John Carter, Warlord of Mars
- Cover art by Russ Manning
- Designers: Michael S. Matheny
- Illustrators: Russ Manning
- Publishers: Heritage Models
- Publication: 1978

= John Carter, Warlord of Mars (role-playing game) =

Tabletop role-playing game

John Carter, Warlord of Mars is a role-playing game published by Heritage Models in 1978 that is based on the Barsoom novels of Edgar Rice Burroughs featuring the hero John Carter.

==Description==
John Carter, Warlord of Mars is a science-fantasy system based on Edgar Rice Burroughs's novels of Barsoom, a Mars ruled by various humanoid warrior races that fight with sword and gun. Although it mainly consists of man-to-man combat rules for use with miniatures (as they were published to support a line of Barsoomian figures), it does include some rules for role-playing.

==Publication history==
John Carter, Warlord of Mars was designed by Michael S. Matheny, with a cover by Russ Manning, and published by Heritage Models, Inc. in 1978 as a 64-page book.

There were at least two printings with different interior layout but both had a copyright date of 1978. One had a full color cover and one had a red tinted cover.

==Reception==
In Issue 24 of Space Gamer, John J. Nutter thought the rules had been written in "an entertaining style" but found the editing was "atrocious.
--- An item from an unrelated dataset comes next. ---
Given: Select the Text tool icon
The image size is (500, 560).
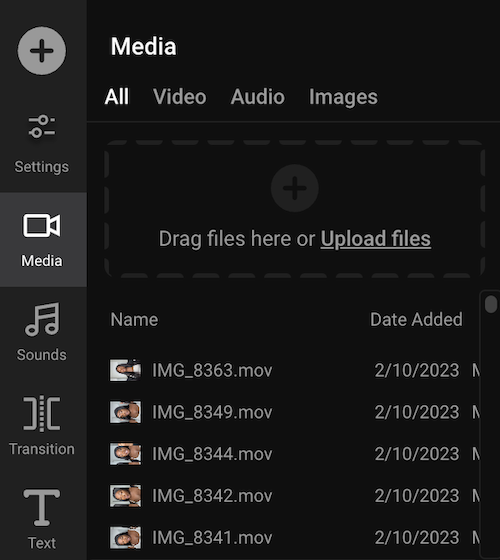Looking at the screenshot, I should [42, 507].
The text is a virtual cornucopia of misspellings." Despite this, Nutter called the content "quite accurate and a good working basis for the uninitiated player." Nutter also found that the game featured "a sound combat system and role-playing game which captures much of the flavor of the novels." However, Nutter noted the complete absence of travel by flier, which play a major role in John Carter stories.

In his 1991 book Heroic Worlds: A History and Guide to Role-Playing Games, Lawrence Schick called the rules "poorly organized" and commented that "Players unfamiliar with the concepts of role-playing games would probably be unable to use them."